PZY | 漏桶限流器原理及算法实现

29Sep 2022

漏桶限流器原理及算法实现

1970 words - 10 mins

对于大规模的分布式系统，面对不断波动的网络流量，有可能因瞬时巨额流量导致系统挂掉或雪崩。为保证分布式系统高可用，限流是一项必备手段。通常限流方式有限制总并发数、限制瞬时并发数和限制时间窗口内的平均速率等等。限流是依靠限流算法来实现，主要有固定时间窗口、滑动时间窗口、漏桶算法和令牌桶算法 4 种限流算法。本文只讨论漏桶算法原理及实现。

漏桶限流原理

假设有这样一只水桶，以固定的速度向外流出水的同时，接受外部不定速度的水流入，当水流入速度过大，桶中的水超出水桶容量时，多余的水直接溢出桶外。如下图所示（图片摘自网络）。

漏桶限流图示

上述模型对应到分布式系统，水流相当于网络请求，水桶相当于服务器。网络请求到达服务器后，先将请求进行排队（流入水桶），然后以固定的速率处理请求（流出水桶）。同时，服务器能承受排队中的请求数也有最大容量，当因网络请求量过大，排队中的请求数超出最大容量时，后续到达服务器的网络请求不再处理，直接丢弃（溢出）。
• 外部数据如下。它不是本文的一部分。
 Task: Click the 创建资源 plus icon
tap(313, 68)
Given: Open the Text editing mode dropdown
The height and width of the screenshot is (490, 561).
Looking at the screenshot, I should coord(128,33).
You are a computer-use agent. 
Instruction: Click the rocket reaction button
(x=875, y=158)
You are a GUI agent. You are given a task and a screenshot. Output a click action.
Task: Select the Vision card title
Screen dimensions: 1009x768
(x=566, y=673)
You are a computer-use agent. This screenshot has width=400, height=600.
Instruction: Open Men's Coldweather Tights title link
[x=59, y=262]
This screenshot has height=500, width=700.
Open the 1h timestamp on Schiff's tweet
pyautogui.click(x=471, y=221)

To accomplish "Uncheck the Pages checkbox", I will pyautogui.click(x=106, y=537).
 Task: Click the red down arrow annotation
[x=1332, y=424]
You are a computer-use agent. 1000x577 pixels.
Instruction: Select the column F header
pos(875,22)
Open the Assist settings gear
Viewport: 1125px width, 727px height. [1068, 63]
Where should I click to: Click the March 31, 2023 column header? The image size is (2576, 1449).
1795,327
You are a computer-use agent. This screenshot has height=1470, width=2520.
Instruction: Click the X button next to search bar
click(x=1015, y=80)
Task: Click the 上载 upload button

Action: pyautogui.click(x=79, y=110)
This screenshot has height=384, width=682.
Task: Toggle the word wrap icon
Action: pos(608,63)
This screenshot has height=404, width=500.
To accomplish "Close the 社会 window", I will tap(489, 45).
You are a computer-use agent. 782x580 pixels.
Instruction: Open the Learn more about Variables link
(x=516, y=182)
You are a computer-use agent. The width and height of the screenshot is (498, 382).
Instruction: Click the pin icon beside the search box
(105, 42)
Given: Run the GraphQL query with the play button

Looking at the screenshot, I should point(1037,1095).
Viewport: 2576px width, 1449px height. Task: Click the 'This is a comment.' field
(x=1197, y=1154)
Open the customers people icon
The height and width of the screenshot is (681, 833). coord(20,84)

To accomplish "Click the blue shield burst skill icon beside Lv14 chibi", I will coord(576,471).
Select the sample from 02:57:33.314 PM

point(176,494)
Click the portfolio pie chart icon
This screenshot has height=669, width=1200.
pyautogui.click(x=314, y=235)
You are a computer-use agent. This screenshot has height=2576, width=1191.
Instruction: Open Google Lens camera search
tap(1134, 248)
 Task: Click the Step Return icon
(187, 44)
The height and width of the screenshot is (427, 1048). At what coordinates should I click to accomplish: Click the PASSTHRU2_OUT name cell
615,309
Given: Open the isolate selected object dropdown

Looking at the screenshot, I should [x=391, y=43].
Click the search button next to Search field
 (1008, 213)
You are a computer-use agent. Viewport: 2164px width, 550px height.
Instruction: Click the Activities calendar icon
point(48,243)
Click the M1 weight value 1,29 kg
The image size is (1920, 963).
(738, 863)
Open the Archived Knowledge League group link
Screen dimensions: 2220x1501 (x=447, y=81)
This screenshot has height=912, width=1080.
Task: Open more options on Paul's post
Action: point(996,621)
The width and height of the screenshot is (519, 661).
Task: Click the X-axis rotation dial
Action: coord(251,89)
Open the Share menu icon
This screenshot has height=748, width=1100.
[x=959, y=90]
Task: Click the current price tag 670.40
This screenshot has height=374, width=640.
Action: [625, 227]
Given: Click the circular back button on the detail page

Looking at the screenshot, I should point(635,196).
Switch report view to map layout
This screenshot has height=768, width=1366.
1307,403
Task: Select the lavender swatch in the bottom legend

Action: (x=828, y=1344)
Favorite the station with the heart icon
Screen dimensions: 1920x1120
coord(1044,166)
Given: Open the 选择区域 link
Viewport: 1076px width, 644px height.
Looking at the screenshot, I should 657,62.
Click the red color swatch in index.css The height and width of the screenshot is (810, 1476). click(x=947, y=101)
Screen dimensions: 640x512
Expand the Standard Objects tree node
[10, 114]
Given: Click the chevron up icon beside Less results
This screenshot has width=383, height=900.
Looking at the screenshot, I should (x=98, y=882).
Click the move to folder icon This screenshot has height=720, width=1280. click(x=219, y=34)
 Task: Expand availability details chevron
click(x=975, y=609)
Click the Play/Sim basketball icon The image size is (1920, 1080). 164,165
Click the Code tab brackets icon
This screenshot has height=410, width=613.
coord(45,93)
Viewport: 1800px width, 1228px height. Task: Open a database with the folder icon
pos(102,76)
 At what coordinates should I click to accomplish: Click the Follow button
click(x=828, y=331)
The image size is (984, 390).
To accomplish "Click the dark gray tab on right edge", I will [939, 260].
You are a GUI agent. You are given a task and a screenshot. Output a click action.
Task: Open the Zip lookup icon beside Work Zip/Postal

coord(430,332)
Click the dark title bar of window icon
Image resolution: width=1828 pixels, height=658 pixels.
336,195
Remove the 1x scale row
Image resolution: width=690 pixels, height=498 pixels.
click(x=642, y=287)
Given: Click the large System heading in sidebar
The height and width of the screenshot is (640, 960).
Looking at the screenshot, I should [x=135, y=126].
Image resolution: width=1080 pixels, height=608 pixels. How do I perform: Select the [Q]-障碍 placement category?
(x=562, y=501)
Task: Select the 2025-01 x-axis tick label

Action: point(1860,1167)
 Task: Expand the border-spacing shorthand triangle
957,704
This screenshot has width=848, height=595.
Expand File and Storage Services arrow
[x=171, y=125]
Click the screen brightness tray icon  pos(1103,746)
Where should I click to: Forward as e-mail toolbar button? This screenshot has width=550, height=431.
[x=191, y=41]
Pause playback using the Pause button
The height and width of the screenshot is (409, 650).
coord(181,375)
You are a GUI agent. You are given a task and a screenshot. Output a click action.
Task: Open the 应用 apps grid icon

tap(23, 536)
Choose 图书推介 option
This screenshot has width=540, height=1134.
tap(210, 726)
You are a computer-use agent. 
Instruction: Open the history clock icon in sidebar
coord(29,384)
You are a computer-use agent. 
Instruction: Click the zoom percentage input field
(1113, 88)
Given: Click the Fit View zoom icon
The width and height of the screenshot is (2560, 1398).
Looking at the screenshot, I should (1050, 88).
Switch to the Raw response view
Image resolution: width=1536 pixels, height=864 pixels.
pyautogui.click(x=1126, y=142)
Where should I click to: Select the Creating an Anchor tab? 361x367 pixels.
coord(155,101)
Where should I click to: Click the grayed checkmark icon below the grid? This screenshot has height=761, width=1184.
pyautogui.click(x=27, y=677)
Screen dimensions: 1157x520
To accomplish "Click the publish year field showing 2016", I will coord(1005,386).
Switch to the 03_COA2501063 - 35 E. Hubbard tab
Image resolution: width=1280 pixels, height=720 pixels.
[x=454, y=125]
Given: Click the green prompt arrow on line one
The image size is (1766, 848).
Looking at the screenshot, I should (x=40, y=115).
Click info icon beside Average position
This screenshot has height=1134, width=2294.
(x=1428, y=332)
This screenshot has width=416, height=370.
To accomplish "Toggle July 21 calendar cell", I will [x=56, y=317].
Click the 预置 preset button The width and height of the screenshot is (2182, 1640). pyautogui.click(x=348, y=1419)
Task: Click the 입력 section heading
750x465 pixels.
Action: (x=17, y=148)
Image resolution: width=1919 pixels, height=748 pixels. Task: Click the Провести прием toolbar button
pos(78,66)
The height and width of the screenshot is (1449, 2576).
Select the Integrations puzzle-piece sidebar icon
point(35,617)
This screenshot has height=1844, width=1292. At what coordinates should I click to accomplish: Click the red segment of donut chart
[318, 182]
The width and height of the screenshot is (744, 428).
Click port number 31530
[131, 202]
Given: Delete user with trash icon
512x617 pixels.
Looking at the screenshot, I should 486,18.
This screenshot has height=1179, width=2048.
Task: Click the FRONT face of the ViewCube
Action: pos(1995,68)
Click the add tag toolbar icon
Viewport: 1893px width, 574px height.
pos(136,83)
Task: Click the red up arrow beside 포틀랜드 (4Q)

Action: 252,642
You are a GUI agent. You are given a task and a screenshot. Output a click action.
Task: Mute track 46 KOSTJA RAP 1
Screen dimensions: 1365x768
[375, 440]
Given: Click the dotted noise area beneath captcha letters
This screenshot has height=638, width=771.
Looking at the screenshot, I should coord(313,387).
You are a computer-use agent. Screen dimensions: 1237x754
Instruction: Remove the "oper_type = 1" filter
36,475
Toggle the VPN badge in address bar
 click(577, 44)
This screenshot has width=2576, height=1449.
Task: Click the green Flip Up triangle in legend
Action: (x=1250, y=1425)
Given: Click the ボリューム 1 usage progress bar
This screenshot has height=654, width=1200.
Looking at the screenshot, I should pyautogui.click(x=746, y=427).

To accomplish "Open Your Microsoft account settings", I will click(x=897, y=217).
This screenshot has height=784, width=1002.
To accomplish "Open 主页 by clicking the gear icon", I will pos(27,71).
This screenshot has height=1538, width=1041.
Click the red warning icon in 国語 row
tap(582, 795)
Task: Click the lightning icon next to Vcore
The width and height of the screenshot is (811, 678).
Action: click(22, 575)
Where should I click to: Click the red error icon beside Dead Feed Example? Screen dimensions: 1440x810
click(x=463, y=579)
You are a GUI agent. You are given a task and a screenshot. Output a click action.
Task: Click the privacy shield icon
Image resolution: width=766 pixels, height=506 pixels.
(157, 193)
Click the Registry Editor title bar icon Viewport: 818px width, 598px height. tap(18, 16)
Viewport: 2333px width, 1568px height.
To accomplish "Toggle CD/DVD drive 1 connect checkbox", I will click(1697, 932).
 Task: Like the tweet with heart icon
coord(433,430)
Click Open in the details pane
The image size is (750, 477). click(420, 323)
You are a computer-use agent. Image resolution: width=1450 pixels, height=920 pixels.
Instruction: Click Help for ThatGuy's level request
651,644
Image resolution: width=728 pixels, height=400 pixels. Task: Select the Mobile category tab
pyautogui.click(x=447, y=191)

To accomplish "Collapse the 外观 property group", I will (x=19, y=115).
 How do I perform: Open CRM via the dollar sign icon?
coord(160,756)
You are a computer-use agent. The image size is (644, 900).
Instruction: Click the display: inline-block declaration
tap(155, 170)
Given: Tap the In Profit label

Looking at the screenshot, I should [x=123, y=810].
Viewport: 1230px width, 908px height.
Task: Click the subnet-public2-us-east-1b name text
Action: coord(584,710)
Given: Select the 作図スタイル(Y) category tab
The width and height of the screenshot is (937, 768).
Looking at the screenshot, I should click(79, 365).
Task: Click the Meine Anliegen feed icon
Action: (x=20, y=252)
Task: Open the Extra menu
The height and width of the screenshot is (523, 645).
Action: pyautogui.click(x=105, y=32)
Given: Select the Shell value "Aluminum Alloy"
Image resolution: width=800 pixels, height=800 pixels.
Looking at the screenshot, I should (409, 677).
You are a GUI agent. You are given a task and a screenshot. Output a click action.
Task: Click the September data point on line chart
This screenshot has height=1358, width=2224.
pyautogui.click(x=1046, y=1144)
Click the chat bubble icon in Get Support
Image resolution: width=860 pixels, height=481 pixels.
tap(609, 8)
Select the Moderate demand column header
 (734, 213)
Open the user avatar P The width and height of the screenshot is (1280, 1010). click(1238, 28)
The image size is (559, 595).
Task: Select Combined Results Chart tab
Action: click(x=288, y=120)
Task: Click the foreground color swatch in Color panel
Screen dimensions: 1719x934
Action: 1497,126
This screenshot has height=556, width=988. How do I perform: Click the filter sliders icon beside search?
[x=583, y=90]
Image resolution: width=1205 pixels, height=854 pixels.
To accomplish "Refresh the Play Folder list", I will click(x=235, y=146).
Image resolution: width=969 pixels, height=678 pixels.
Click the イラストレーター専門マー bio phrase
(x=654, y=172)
漏桶限流算法可以粗略的认为就是注水漏水过程，往桶中以一定速率流出水，以任意速率流入水，当剩余水量超过桶容量则丢弃，因为桶容量是不变的，保证了整体的速率。所以漏桶算法天生不会出现临界问题。

漏桶算法实现

漏桶限流算法有很多种实现，本文基于计数原理来实现。

计数原理就是当请求到达时，基于当前时间和固定的处理速率来计算该请求应该等待多长时间（假设为 t）才能被处理，当 t 大于该请求可等待的最大时长，则直接将该请求丢弃。

现在基于计数原理进行算法建模，该模型主要有 3 个变量：

1、请求处理速率，即水桶漏出速率 leakRate，该值代表间隔多久时间处理一个请求（注意不是处理请求的时间）。比如模型初始化时设定leakRate = 100ms，意味着处理 1 个请求后，需要等待 100ms 才能处理下一个请求。

2、桶最大容量，即 bucketCapacity，代表最多允许多少个请求排队，超过该值就直接返回，不用等待了。实际应用中，可以通过请求可等待的最大时长与请求处理速率估算出该值。

3、最近一个入桶的请求处理时间，设为lastTimestamp。这里的时间是指最近一个进入桶排队的请求被处理的时间点，该请求可能已被处理，也可能未被处理，但不是指请求处理时长。该值有两个作用：

计算下一个请求（将）被处理的时间点；
结合当前时间和请求处理速率，估算当前还有多少个请求等待被处理;

那么，计数原理是如何实现漏桶限流呢？

假设有一个空的漏桶，容量大小为 bucketCapacity=5，以 leakRate=100ms 的速率漏出（处理）请求。现在同时有 5 个请求流入桶中，我们通过计数原理，来计算每个请求预处理时间以及等待时间：

第 1 个请求，不用等待，直接被处理。处理时间就是当前时间（nowTime），有lastTimestamp=nowTime；
第 2 个请求，因第 1 个请求已排队并被处理，那么需要按处理速率（leakRate）等待 100ms，即预处理时间就是第 1 个请求被处理时间 + leakRate ，即 lastTimestamp=nowTime + 100ms；
第 3 个请求，因第 2 个请求仍在排队，所以应在第 2 个请求被处理后，再等待 100ms 才能被处理，相对于当前时间等待 200ms，即预处理时间就是lastTimestamp=nowTime + 200ms；

后续的第 4、5 个请求依次类推，可得出如下图示请求时间轴：

漏桶限流请求时间轴图示

以上情况是假设在空桶的状态下，同时流入了 5 个请求，从第 2 个请求开始，预处理时间都在前一个请求被处理时间上 + leakRate。但如果第 6 个请求是在第 5 个请求进入 50ms 后才进入，那么该请求的预处理时间如何计算？应先计算当前时间距离上次被处理时间的间隔（delta），然后再跟leakRate进行比较，得到差值，最后补全该差值。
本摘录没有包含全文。